The reality is that while political winds shift and public sentiment ebbs and flows, the underlying challenges facing humanity — climate change, inequality, technological disruption — are not going away. Nor are the growing expectations from employees, customers, and investors that businesses will help tackle these challenges, not just exploit them.

What’s needed is not louder slogans or bigger promises. What’s needed is action — purposeful, focused, embedded into the way businesses operate and grow.

That’s why at NG&A, we have always believed in a different approach. Purpose isn’t an add-on. It isn’t a marketing tactic. It’s the foundation of strategy, brand, operations, and governance. It’s the single idea that pulls everything together and gives a business not just direction, but momentum.

Purpose done properly doesn’t just make you feel good.
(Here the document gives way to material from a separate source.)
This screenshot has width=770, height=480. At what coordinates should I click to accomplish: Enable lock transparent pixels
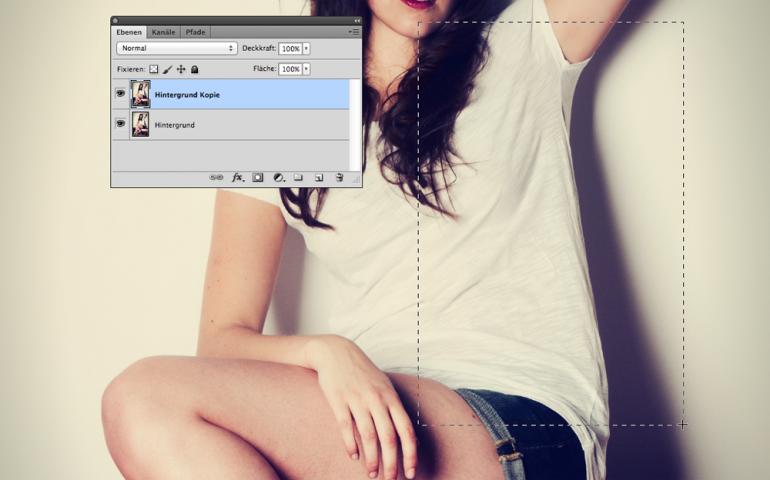[x=154, y=70]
It makes you fitter, faster, and more resilient — because it sharpens decision-making, aligns teams, and builds long-term value you can stand behind.

Of course, the idea of purpose has been misused and misunderstood over the years. Some companies treated it as a slogan. Some saw it as a side project. And yes, the backlash against ESG shows that trust must now be re-earned, not assumed. That’s fair. But it doesn’t change the deeper truth: businesses that can clearly articulate why they exist — and align their operations accordingly — will be the ones that thrive in the long run.

As we start this new chapter in New Zealand, our commitment is simple: to help businesses cut through the noise, stay true to what really matters, and build success that lasts.

Purpose is not a trend. It’s the core.